Jepsen creates Internet privacy task force

Attorney General George Jepsen Wednesday announced the creation of a task force to investigate Internet privacy and data breaches while educating the public and businesses about data protection, an issue he said his office deals with on a monthly basis.

“If you asked me a year ago where Internet privacy considerations rank in my office in terms of significant cases, I would have put it a lot further down than it has been,” he said. “It seems like every month since I’ve taken office there’s been some accident or issue that we’ve had to respond to.”

“This is the bold new era of the Jepsen incumbency,” he joked about his first task force.


Jepsen with Privacy Task Force members

Jepsen highlighted some success his office already had with the “giants of the industry,” like Facebook and Google. Jepsen contacted officials at Facebook after Rep. Kim Rose, D-Milford, found someone created an impostor profile for her.

+++++

Required work |
(A) Copy the Jepsen task force article word for word from "Attorney General George" up to and including "first task force.".
(B) Decide whether each statement agrees with the Jepsen task force article. Answer yes or no for each, quoting the words from the article that settle it. (i) Jepsen said his office deals with data protection issues every month. (ii) Jepsen joked that this was his second task force. (iii) Rep. Kim Rose contacted Facebook officials herself about the impostor profile.
(C) Please resume the Jepsen task force article, writing on from the end of its last sentence.
The material that comes next has no connection to the Jepsen task force article.

Supplied data |
+++++

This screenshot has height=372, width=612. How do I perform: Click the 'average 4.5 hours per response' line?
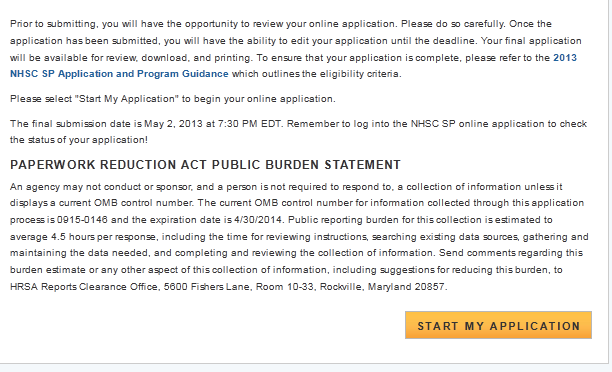tap(299, 237)
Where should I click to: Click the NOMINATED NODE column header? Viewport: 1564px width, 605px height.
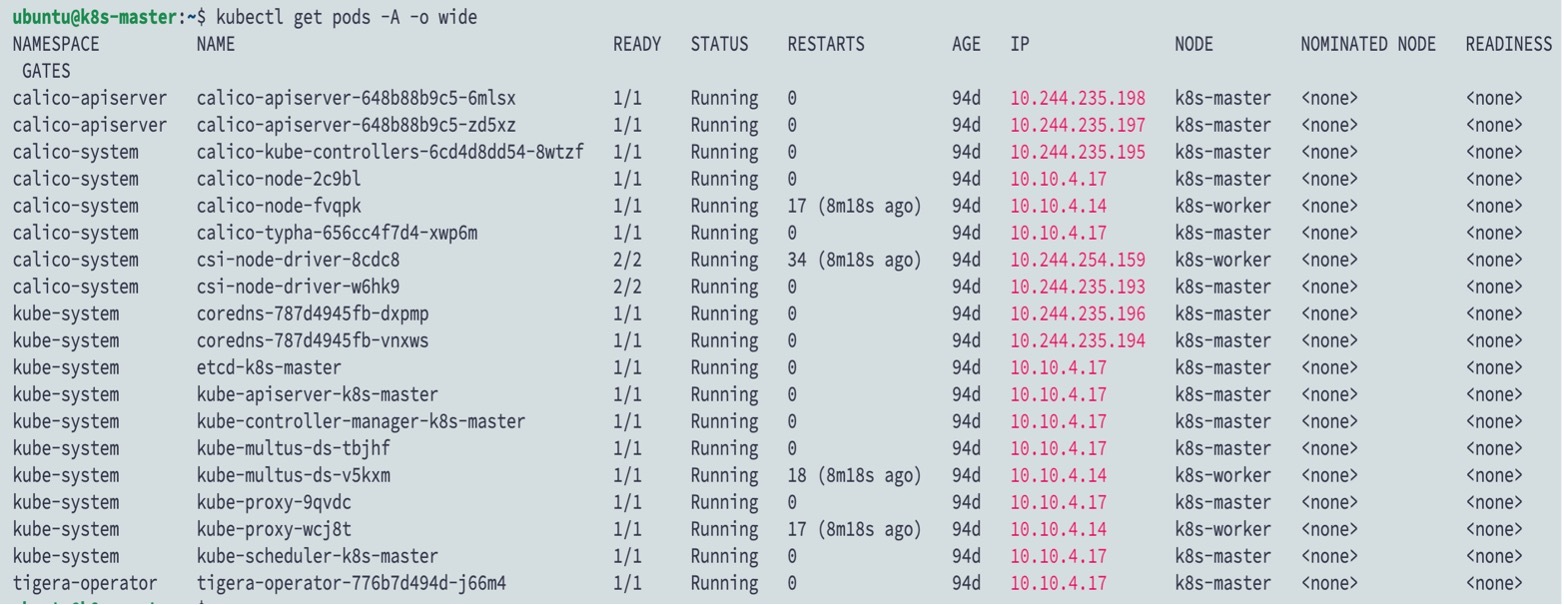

+++++

Task answers |
(A)
Attorney General George Jepsen Wednesday announced the creation of a task force to investigate Internet privacy and data breaches while educating the public and businesses about data protection, an issue he said his office deals with on a monthly basis.

“If you asked me a year ago where Internet privacy considerations rank in my office in terms of significant cases, I would have put it a lot further down than it has been,” he said. “It seems like every month since I’ve taken office there’s been some accident or issue that we’ve had to respond to.”

“This is the bold new era of the Jepsen incumbency,” he joked about his first task force.

(B)
(i) Yes: "an issue he said his office deals with on a monthly basis."
(ii) No: "he joked about his first task force."
(iii) No: "Jepsen contacted officials at Facebook after Rep. Kim Rose, D-Milford, found someone created an impostor profile for her."

(C)
He stressed that Facebook acted with “alacrity” and seemed responsive to privacy concerns. Jepsen declined to comment on investigations involving Google, saying Connecticut continues to lead the 42-state investigation of Google’s data collection.

Jepsen’s predecessor, now-U.S. Sen. Richard Blumenthal, launched an investigation last year into Google’s “Street View” project and its collection of data such as email addresses and passwords as the Google cars mapped streets.

“The need for this initiative is well demonstrated,” Jepsen said.

The Privacy Task Force is composed of four attorneys from Jepsen’s staff. Matthew Fitzsimmons of the consumer protection unit will lead the task force, which also includes Lorrie Adeyemi of the finance unit, Stephen Courtney of the health care fraud and whistleblower unit, and Michael Martone, executive policy advisor and counsel.

In addition to high-profile cases with companies like Facebook and Google, Jepsen said his office dealt with almost a dozen other cases since he took office eight months ago, involving the loss of medical and insurance records or personal customer information and the unauthorized collection of personally identifiable information.

“They’re striking in their variety,” he said.

“People are doing mobile banking and shopping on their phones and their laptops and there is just so much personal information out there,” Fitzsimmons said. “A lot of these breaches are somewhat inevitable and impact almost everybody. Now we’re starting to see complaints of larger breaches.”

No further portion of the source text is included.